──────── EXTRAIT DU DOCUMENT

De ce groupe savant, fit partie sans doute le nommé Rabbi Isaac de Strasbourg, disciple de Rabbi Eliézer, fils de Nathan de Mayence, et de Moïse ha-Cohen. Ce Rabbi Isaac était l'arrière-grand-père de Mardochée, fils de Nathan, fils d'Eljacim, fils d'Isaac de Strasbourg, qui rédigea un rapport sur le Semak-Sefer miztwoth'katon, Petit livre des commandements, d'Isaac de Corbeil, rapport conservé dans un manuscrit de Budapest et dans l'édition de Constantinople du Semak (55). Dans le manuscrit du Semak conservé à la Bibliothèque de Zurich, il est fait mention aussi d'un Rabbi Jehuda de Strasbourg, mais on ne possède aucun autre renseignement sur lui. Un rabbin Isaac, du. même lieu, est mentionné dans le Cod. Parm. 655. Il est probablement identique avec celui dont nous venons de parler (56).

────────────────
──────── DONNÉES BRUTES

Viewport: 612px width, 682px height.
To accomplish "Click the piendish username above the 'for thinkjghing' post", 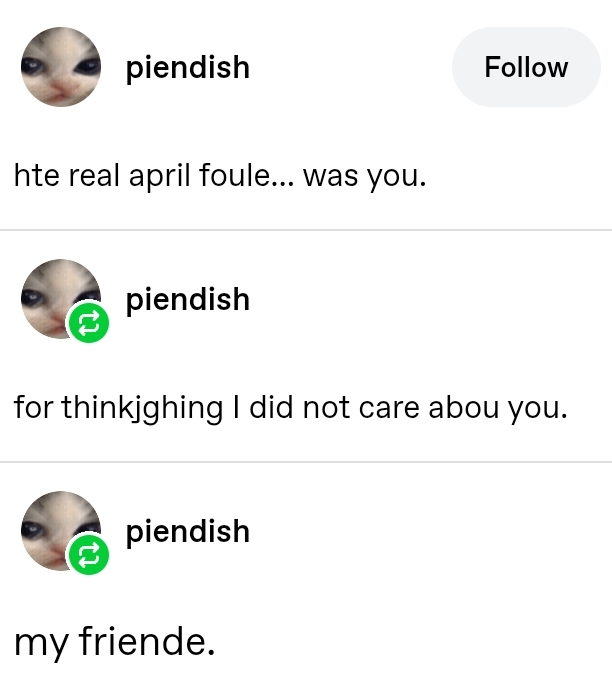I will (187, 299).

────────────────
──────── DONNÉES BRUTES

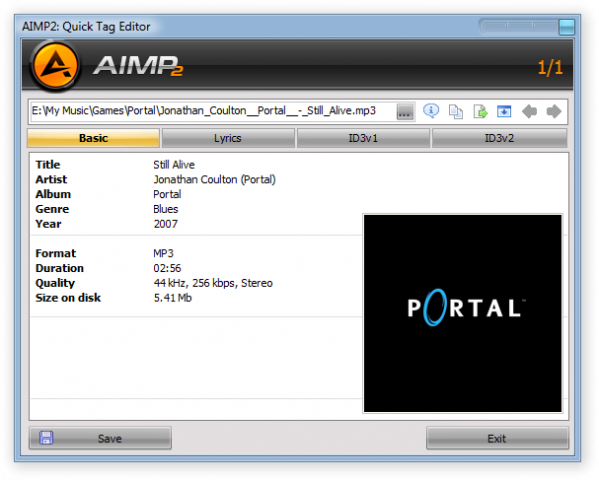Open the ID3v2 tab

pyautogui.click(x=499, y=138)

────────────────

QUESTIONS ET EXERCICES:
**1.** D'après l'extrait sur les rabbins de Strasbourg, de qui Rabbi Isaac de Strasbourg était-il l'arrière-grand-père ?
**2.** Recopiez le passage de l'extrait sur les rabbins de Strasbourg qui commence par « De ce groupe » et se poursuit jusqu'à « de parler (56). ».
**3.** Comment traduire en anglais cette phrase de l'extrait sur les rabbins de Strasbourg : « Dans le manuscrit du Semak conservé à la Bibliothèque de Zurich, il est fait mention aussi d'un Rabbi Jehuda de Strasbourg, mais on ne possède aucun autre renseignement sur lui. » ?
Les lignes n'ont aucun rôle dans ce travail.

ENSEMBLE DES RÉPONSES:
**1.** De Mardochée, fils de Nathan, fils d'Eljacim.

**2.**
De ce groupe savant, fit partie sans doute le nommé Rabbi Isaac de Strasbourg, disciple de Rabbi Eliézer, fils de Nathan de Mayence, et de Moïse ha-Cohen. Ce Rabbi Isaac était l'arrière-grand-père de Mardochée, fils de Nathan, fils d'Eljacim, fils d'Isaac de Strasbourg, qui rédigea un rapport sur le Semak-Sefer miztwoth'katon, Petit livre des commandements, d'Isaac de Corbeil, rapport conservé dans un manuscrit de Budapest et dans l'édition de Constantinople du Semak (55). Dans le manuscrit du Semak conservé à la Bibliothèque de Zurich, il est fait mention aussi d'un Rabbi Jehuda de Strasbourg, mais on ne possède aucun autre renseignement sur lui. Un rabbin Isaac, du. même lieu, est mentionné dans le Cod. Parm. 655. Il est probablement identique avec celui dont nous venons de parler (56).

**3.** In the manuscript of the Semak kept at the Zurich Library, a Rabbi Jehuda of Strasbourg is also mentioned, but no other information about him is available.